The past few episodes of The Armadillo Files started as a promotion last time for Teri Polen’s yearly October festival of horror and suspense. Here’s a link to my visit with her at Bad Moon Rising. However, I decided to have my own three part Halloween celebration. Today we have part 3.
Three Random Reader Things
I’m using more sketches and photos from the wonderful Resa McConaghy. The inspiration driving this chapter comes from Resa’s work as well as a set of “3 things” from another marvelous author, Christine Robinson. Christine’s random reader things for today are Cat-eye glasses, Guitar, and Lemon cottage cheese cake.
Tidbits of Truth
Cottage cheese was a big deal in the World War II Era. It was a great alternative source of protein when meat was in short supply. Learn more about that here. Yes, sometimes cheesecake is made with cottage cheese, especially back then. Here’s a vintage recipe.
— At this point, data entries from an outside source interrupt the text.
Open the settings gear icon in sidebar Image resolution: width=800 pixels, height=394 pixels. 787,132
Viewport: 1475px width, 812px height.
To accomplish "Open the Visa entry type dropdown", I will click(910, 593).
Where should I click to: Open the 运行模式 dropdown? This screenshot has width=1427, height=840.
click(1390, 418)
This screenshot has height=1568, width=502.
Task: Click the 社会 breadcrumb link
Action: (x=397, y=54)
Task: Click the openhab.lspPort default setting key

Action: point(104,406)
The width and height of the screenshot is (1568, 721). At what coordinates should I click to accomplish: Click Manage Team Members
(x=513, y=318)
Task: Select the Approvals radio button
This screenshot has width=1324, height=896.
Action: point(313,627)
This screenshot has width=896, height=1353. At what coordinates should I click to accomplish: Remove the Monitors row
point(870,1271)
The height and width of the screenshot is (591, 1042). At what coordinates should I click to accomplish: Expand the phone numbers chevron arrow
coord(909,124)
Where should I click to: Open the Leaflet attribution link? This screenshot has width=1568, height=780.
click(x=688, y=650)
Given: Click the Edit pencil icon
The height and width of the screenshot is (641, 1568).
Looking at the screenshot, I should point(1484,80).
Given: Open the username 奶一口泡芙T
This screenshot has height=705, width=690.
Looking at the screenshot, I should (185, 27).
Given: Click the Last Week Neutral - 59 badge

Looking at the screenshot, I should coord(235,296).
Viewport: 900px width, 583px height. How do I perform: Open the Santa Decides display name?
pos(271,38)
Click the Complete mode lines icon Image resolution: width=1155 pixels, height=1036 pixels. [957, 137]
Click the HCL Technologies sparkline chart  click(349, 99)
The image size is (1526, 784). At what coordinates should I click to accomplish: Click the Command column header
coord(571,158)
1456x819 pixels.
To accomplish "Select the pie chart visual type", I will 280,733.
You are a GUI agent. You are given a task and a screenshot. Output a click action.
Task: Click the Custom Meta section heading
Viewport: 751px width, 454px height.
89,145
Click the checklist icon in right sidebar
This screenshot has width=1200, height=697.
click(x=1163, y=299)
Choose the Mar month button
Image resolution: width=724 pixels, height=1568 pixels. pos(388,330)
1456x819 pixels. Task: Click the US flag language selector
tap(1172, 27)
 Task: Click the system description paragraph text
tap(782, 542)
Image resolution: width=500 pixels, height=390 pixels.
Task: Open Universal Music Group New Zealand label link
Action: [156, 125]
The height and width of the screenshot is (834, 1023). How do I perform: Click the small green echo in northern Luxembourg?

Previously in The Armadillo Files
Last time Dilly went exploring, and let us know some details of the World War II Era setting where our heroes have been sent, in Oak Ridge, Tennessee. Fang was recovering from his encounter with the owl, but then he got worried about supernatural beasts, and ran back inside the trolley-car looking spaceship. You can find all the past chapters by going to the categories on the right side of the screen. Click on Armadillo Files.
Like I said, I know this is late. It’s “fresh off the presses,” and I haven’t even proofread it. So ignore any mistakes and enjoy the story. Without further ado…
11 — Who said I was scared?
Adding an invigorating aroma to the air in the crew quarters, TROLLEY waited for the operative and the human woman to rouse. No wakeup order had been given.
It had been a long time since TROLLEY had developed the capacity for intuitive thought. The artificial intelligence recognized both the desire of occupants to sleep, as well as the inconvenience and lack of efficiency that could result. Adding a stimulating scent to the atmosphere was TROLLEY’s compromise.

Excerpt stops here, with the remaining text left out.